- About this exercise
Return the lines below exactly as they appear, please, starting with the first and ending with the one that contains "You are a computer-use agent.".

- Provided data

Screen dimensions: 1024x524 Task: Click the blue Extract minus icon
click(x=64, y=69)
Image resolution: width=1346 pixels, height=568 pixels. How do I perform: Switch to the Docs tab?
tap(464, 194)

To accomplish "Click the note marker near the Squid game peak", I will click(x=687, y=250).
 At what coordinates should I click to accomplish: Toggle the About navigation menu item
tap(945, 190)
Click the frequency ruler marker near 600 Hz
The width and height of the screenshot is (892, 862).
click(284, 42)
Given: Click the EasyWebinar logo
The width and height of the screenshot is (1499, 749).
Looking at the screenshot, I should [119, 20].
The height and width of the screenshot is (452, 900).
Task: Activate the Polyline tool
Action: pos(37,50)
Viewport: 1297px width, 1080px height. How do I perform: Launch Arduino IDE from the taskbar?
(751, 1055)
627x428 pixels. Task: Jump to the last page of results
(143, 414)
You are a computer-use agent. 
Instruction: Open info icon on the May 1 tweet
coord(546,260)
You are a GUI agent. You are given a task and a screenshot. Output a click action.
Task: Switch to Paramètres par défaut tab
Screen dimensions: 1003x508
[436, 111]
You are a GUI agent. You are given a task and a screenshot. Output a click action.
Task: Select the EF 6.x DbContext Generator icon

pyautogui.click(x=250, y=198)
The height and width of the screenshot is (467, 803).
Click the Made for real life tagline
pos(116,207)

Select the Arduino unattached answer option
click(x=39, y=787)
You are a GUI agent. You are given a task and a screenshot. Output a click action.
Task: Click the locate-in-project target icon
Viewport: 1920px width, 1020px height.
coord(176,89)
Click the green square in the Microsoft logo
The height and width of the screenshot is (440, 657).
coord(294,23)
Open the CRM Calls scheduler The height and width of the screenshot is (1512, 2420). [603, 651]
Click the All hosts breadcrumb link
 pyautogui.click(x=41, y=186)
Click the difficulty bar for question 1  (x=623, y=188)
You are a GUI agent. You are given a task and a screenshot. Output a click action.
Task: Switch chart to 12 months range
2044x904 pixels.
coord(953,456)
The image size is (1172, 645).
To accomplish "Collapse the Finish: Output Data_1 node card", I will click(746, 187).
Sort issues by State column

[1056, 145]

- Solved exercise
Screen dimensions: 1024x524 Task: Click the blue Extract minus icon
click(x=64, y=69)
Image resolution: width=1346 pixels, height=568 pixels. How do I perform: Switch to the Docs tab?
tap(464, 194)

To accomplish "Click the note marker near the Squid game peak", I will click(x=687, y=250).
 At what coordinates should I click to accomplish: Toggle the About navigation menu item
tap(945, 190)
Click the frequency ruler marker near 600 Hz
The width and height of the screenshot is (892, 862).
click(284, 42)
Given: Click the EasyWebinar logo
The width and height of the screenshot is (1499, 749).
Looking at the screenshot, I should [119, 20].
The height and width of the screenshot is (452, 900).
Task: Activate the Polyline tool
Action: pos(37,50)
Viewport: 1297px width, 1080px height. How do I perform: Launch Arduino IDE from the taskbar?
(751, 1055)
627x428 pixels. Task: Jump to the last page of results
(143, 414)
You are a computer-use agent. 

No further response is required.